As much as I’d love to be, I’m not a badass body positive machine who doesn’t give a fuck what anyone thinks and treats her body like the temple that God intended. In fact, I give quite a lot of fucks about what people think of me. I give so many fucks, that I sometimes don’t have enough fucks to go around when important things like home and family and friends come up. This is my problem with fatness. Unlike any of the other challenges I face in my life, it refuses to be ignored. It refuses to be consigned to the basket of ‘shit Lis will not let get in the way of badassery’ which I keep hidden in my hanging cupboard.
When I’m faced with gender discrimination, my automatic reaction is ‘Ah fuck no‘, and I do what needs to be done at that moment to address it. The same goes for racial bias.
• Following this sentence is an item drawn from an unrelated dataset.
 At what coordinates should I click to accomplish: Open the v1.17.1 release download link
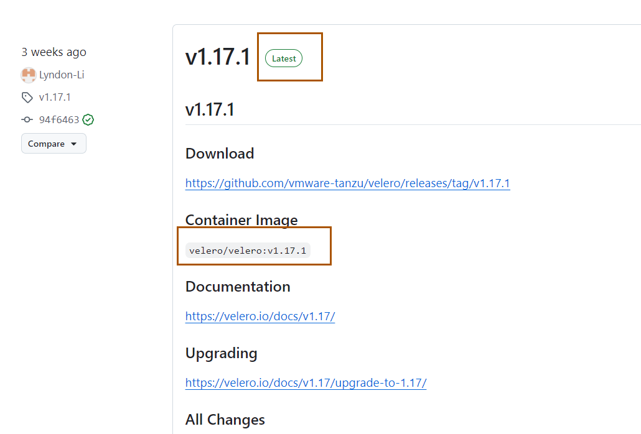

I cannot remember an occasion in the years since I left varsity where I felt the sting of unfairness and didn’t stand up against it. That is, other than the times my fatness was the catalyst.
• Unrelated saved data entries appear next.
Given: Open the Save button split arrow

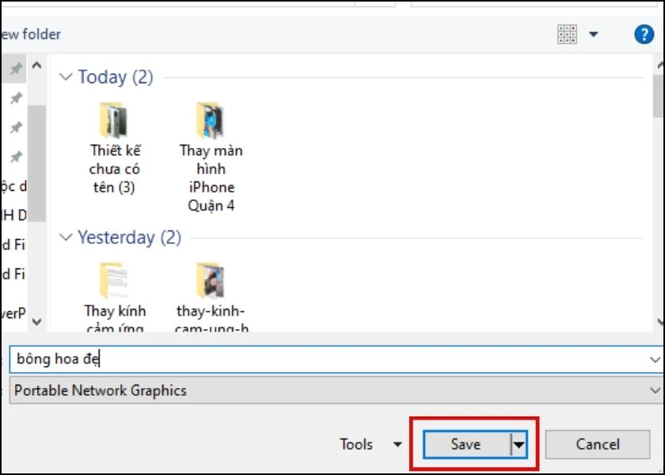Looking at the screenshot, I should (x=519, y=444).
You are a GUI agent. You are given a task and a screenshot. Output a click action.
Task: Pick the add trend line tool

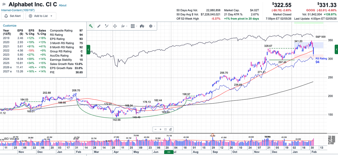(x=107, y=26)
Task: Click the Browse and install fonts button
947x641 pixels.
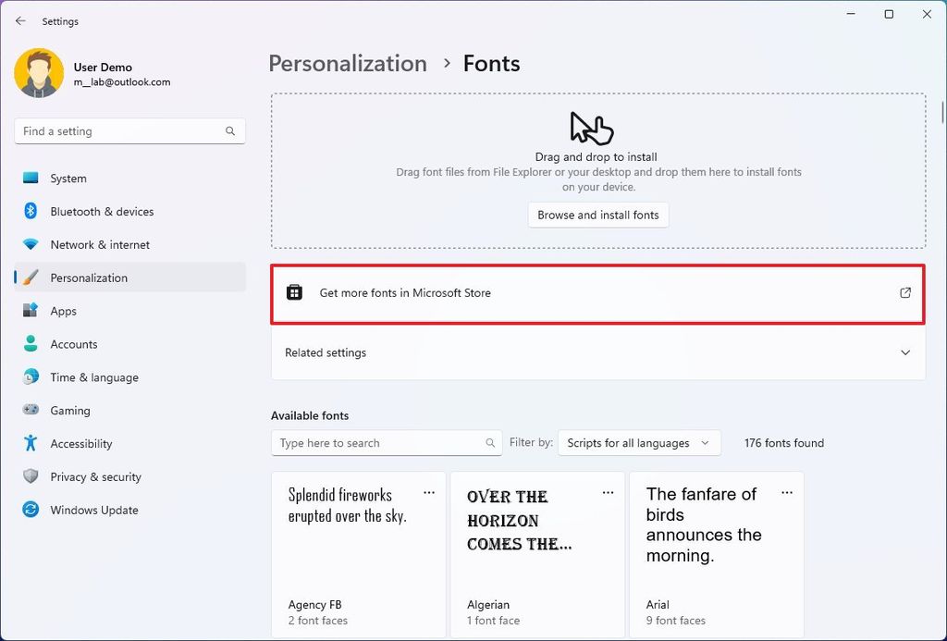Action: (597, 215)
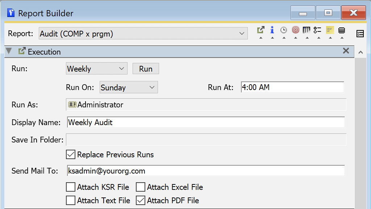Disable the Attach PDF File option
Image resolution: width=371 pixels, height=209 pixels.
pos(140,200)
The truth is that along with the ‘extra’ body weight, we fat people lug around the weight of shame; and each time we feel different, despised, mocked or embarrassed, that weight gets heavier. While my gender and race is something I did not choose and therefore feel proud to defend, the consensus is that my physical state could technically be changed, and my failure in this feels indefensible.
06:07 Monday__I wake up happy to be alive and grateful for the warmth of my husband next to me, and the sleepy cuddles I get from my dogchild. Next, I feel the dryness of my tongue and the hint of soreness in my throat. I realise that I’d been snoring again. For the first time today, I greet shame as it rushes through my brain and makes my chest contract just the tiniest bit. I snore because I’m fat and my husband was likely woken by it in the night. I resolve to take my diet more seriously — he deserves better than this.
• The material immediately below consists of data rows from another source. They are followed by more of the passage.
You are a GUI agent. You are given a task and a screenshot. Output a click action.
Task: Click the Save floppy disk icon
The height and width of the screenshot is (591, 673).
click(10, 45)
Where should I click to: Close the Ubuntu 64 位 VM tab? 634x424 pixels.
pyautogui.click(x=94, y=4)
09:12 Saturday__We’ve decided to head out and grab some breakfast. I jump into the car and reach for the seatbelt. I pull it over and wonder if anyone ever notices that the belt always slips and rests on my throat in the most uncomfortable way. My cheeks flush with embarrassment for a millisecond, as though someone might have read that thought. Anyone seeing my discomfort and feeling sorry for me is worse than the belt digging into the soft flesh of my neck. I remember the chocolate I ate last night, and feel sick to my stomach.
13:30 Wednesday__ I’ve just finished taking close-ups of my face for my Instagram page. I’m posting the fierce eyeshadow look I did this morning. As I browse through them looking for a good shot, I notice one that caught the bulge of my stomach. I’m living a lie. My posts are about being kind and spreading love. I advocate for self-love, but the sight of my own body makes me nauseous. I decide not to post today.
08:13 Thursday__Today I refuse to be held back by my insecurities. I jump out of bed, beat my face ’til it’s just about perfect and don my hottest pencil skirt, tank and cardi combo. My strut is confident and my chin’s held high. I greet familiar people around the office and note the approval in their smiles. Today I am bulletproof.
12:32 Tuesday__It’s lunchtime and I take a quick glance at the draft posts piling up on my blog. I haven’t written in a while and I’m keen to get back into it. I read the latest post and am struck by the sadness in it. The most illuminating point is that while the pain I read is real, it originates from within, not from outside sources. Society may be prescribing shame in response to fat, but perhaps we have the power to refuse the medicine. I resolve to practice deeper awareness.